Wednesday, I spoke to Faulkner, the man who holds, or should hold, the
Guinness Book of Records record for the most arguments filed, free, in the
San Francisco voters' handbook.

On this year's ballot, perennial filer Faulkner has only three official
arguments. In previous years, Faulkner, an intellectual and historian and
Republican Party argumentative stalwart -- has had three times those three,
sometimes four times(he modestly forgets) on the ballot. All for free. All
you have to do is swamp the lottery argument box.

There is more:

"When you get an official argument, you get to get a response to the other
side of what you're saying -- it goes with filing the argument," Faulkner
said with evident satisfaction.

In other words, if you win the lottery for an official opposition, you get
to get a free two-for to answer the opposition to your opposition. Get it?
Myself, I'm not that clear, but it works something like that.

Great. If you have access to a typewriter or computer with a print
function, you can add pounds to the ever-thickening voters' handbook, which
is sending postmen and postwomen to hospitals to deal with the strain of
delivery.

Faulkner, a prodigious ballot argument lottery filer -- he sunk to only
three official opponents' arguments this year because his typing arm was
injured by a staph infection -- gentlemanly declined the Guinness Record
for S.F. and said that should go to Margaret Warren, a tireless and
relentless crusader for Westside neighborhood issues.

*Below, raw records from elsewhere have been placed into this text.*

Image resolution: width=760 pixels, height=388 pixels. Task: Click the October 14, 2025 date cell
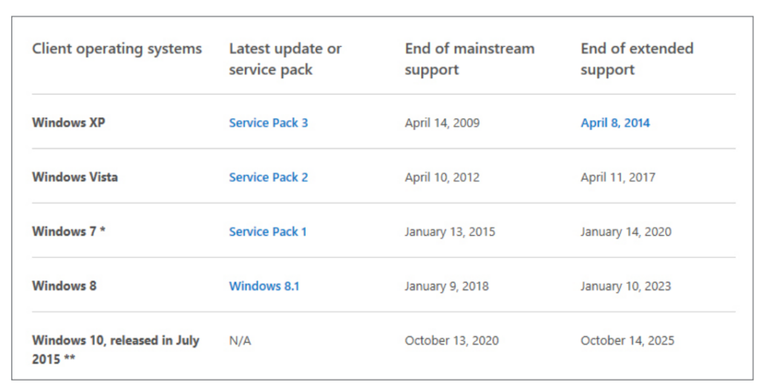pos(627,341)
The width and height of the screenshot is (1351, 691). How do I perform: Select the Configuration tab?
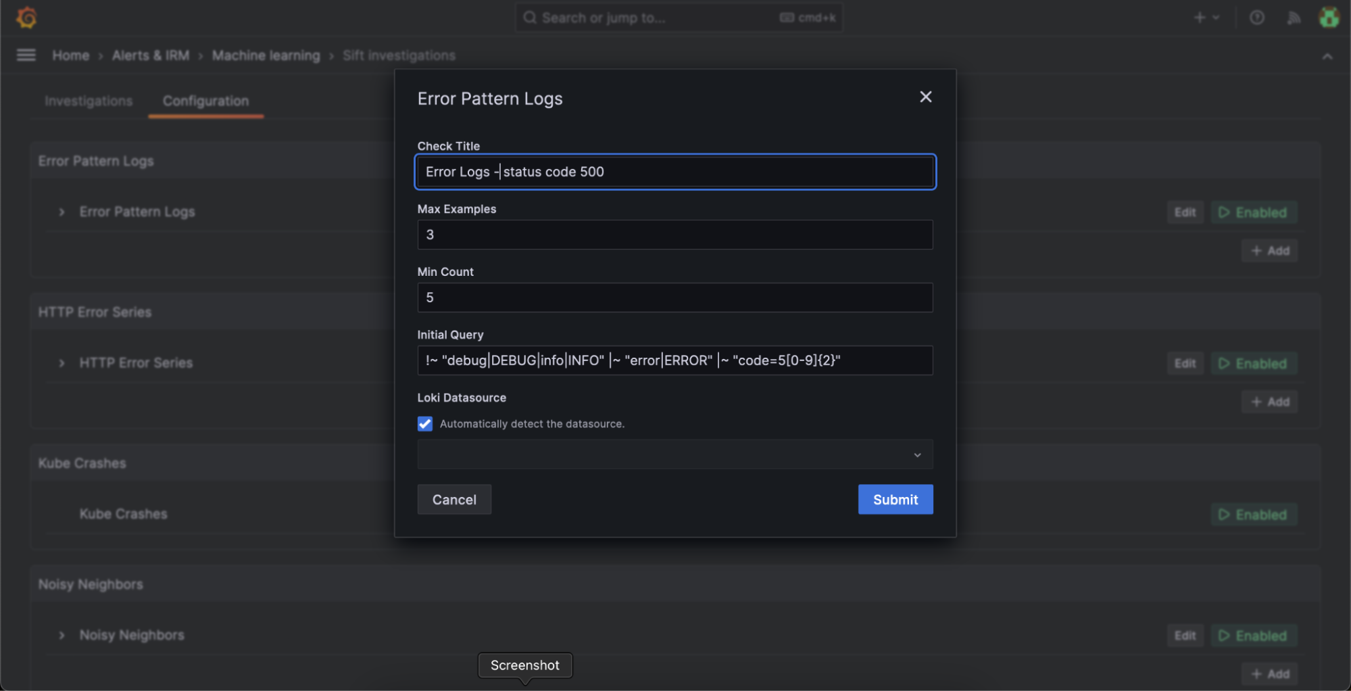tap(205, 101)
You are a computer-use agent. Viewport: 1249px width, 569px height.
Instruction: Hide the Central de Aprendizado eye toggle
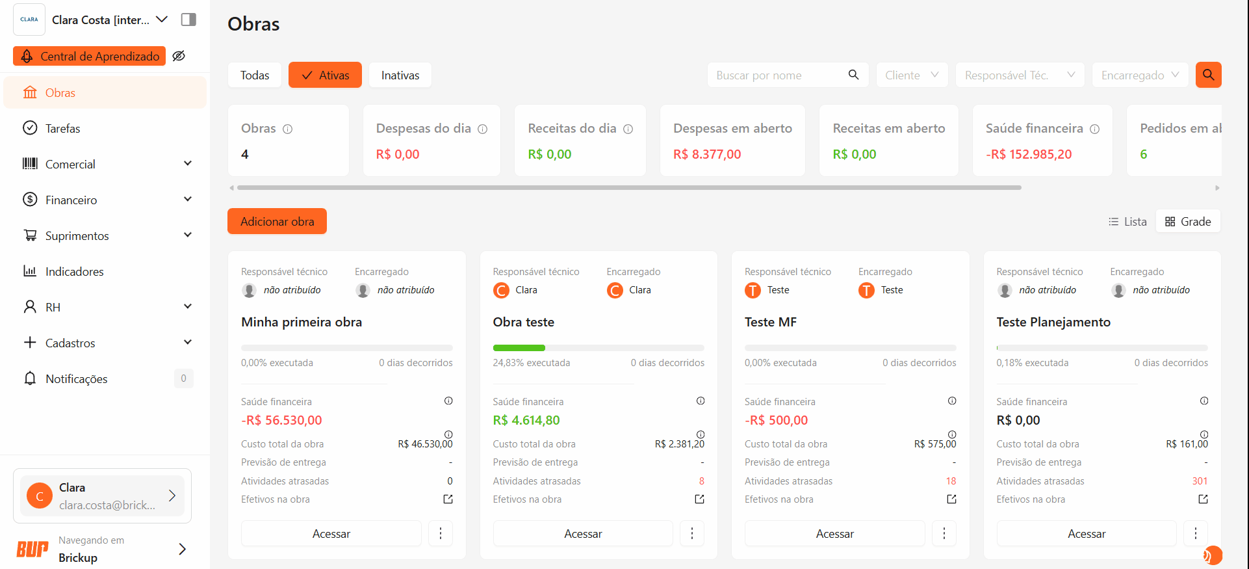point(179,56)
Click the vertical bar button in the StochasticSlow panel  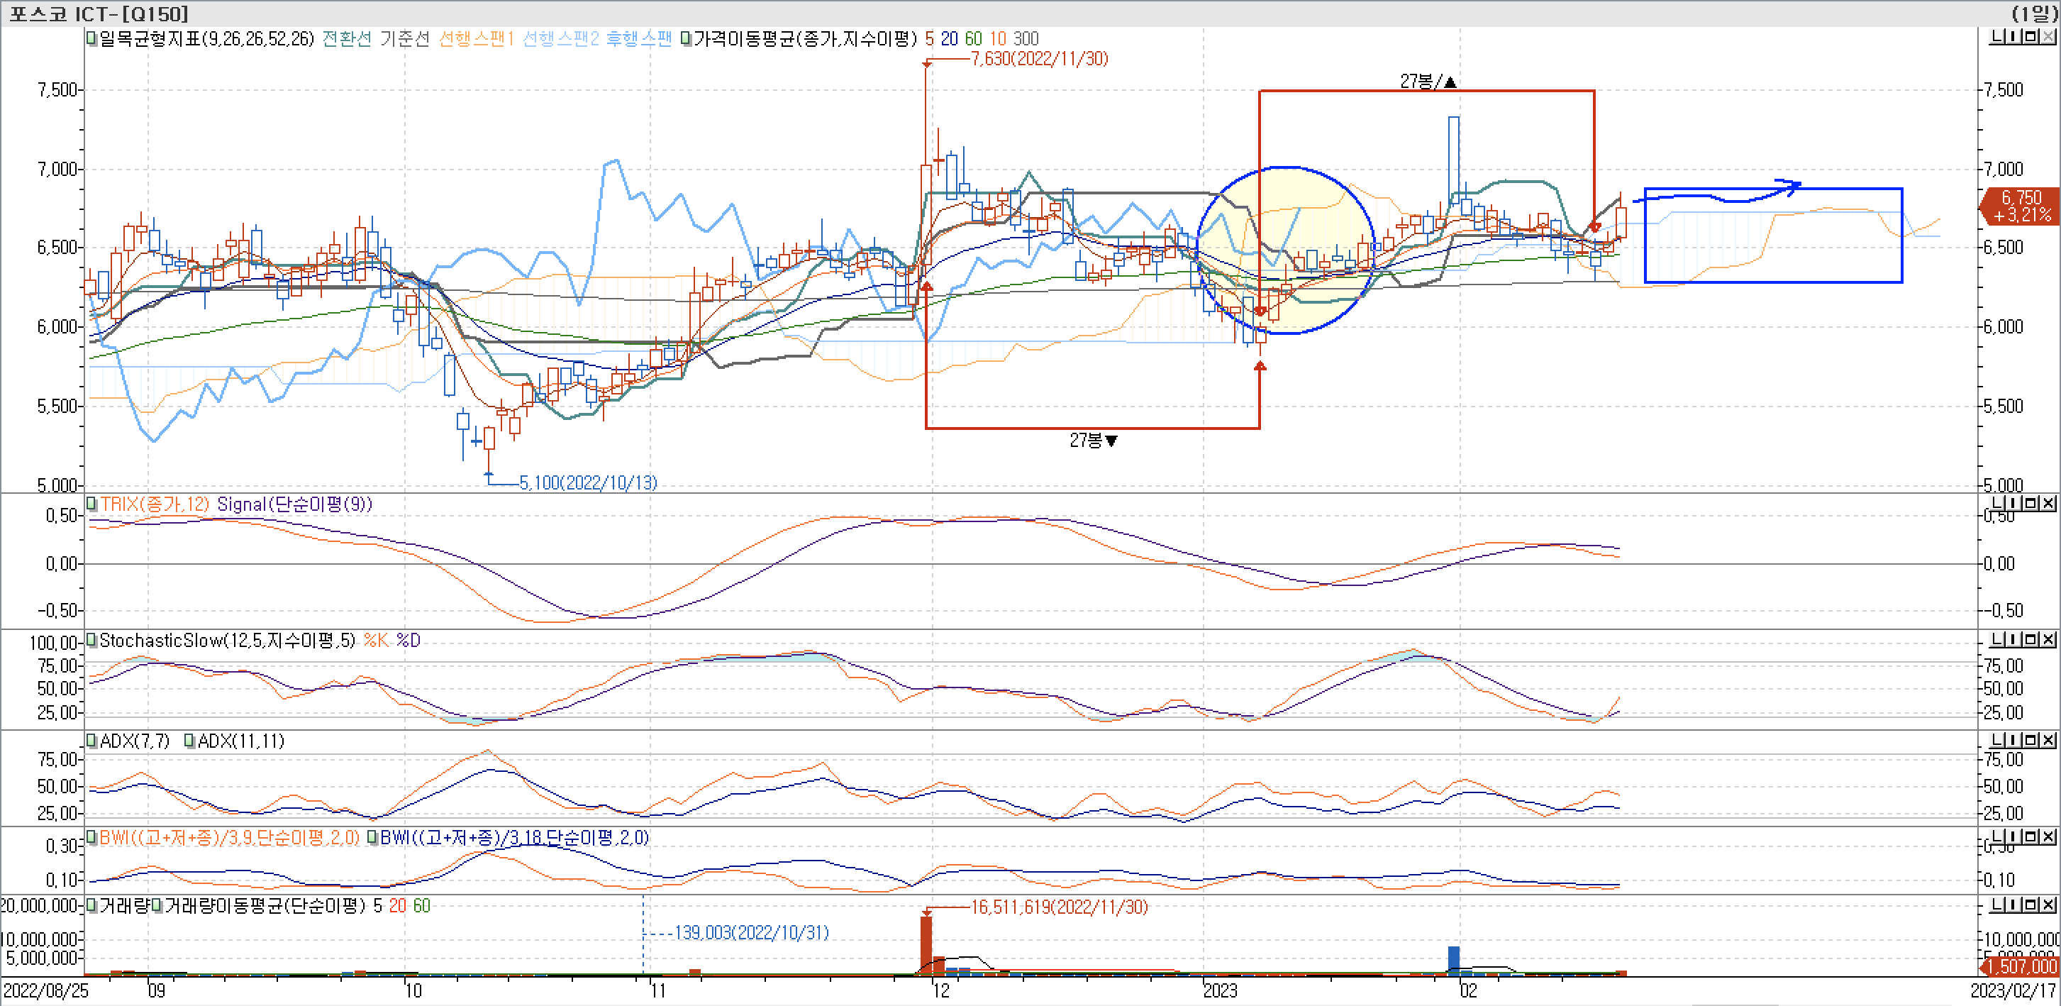(x=2014, y=639)
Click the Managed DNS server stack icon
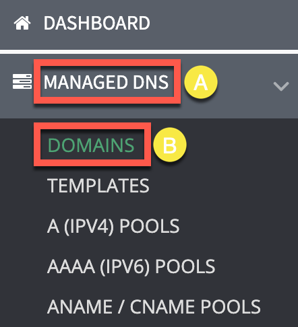The image size is (298, 327). coord(22,81)
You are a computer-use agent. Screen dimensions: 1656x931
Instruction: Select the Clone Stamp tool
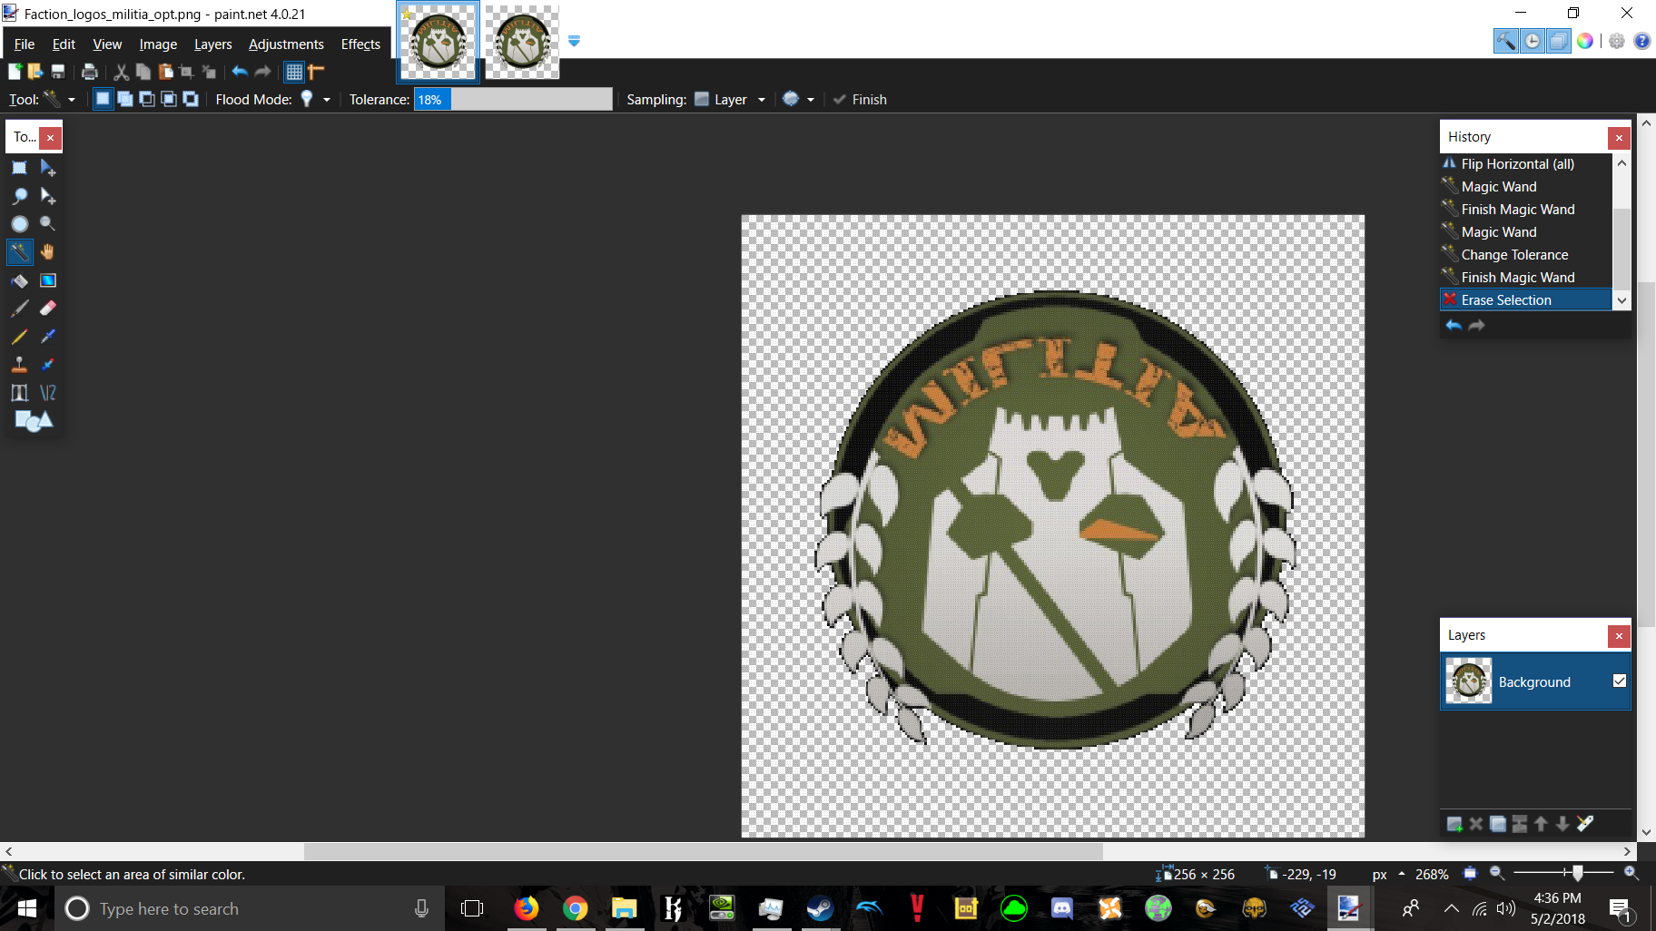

That, in my opinion, makes Faulkner a gentleman in the old San Francisco
sense, throwing his cape in the mud so a lady can enter the carriage of
ballot proliferation.

There is something wrong here in the system, but attempts at reform -- such
as limiting the number of arguments one person or organization can file on
a single ballot without weighting the "lottery" -- have been rebuffed by
the current Board of Supervisors, especially board President Tom Ammiano,
according to voting law maven Chris Bowman.

Bowman said the former Elections Commission sent the supes legislation that
would end this madness, but the board tossed it to their new Elections
Commission, which paid no attention to such a reform because members were
too busy fighting each other and trying to fire the elections director.

Who's on first? Well perennial serial-filer Faulkner, who was hindered from
sweeping the sleet only by a sore hand. If you want to blame him, go ahead,
but you might want to blame somebody else,

The perennial filer is not without context to get his free words. He is a
born-and-raised San Franciscan, and his father was an official with the Rec
and Parks Department.

One of the propositions he filed an argument against was growing medical
marijuana in The City, which was free to him. But interestingly, he
reasoned that while growing up in S.F. and watching his dad and other
gardeners at work, he knew The City could grow great pot in the six-to
eight-inch-high category, given an enclosed area.

Faulkner's ballot argument on the no side wasn't moralistic. He thought it
was Republican practical. He figured it out and estimated it would cost
more police and fire protection -- and guys with machine guns -- to protect
The City stash from raids than would make any economic sense.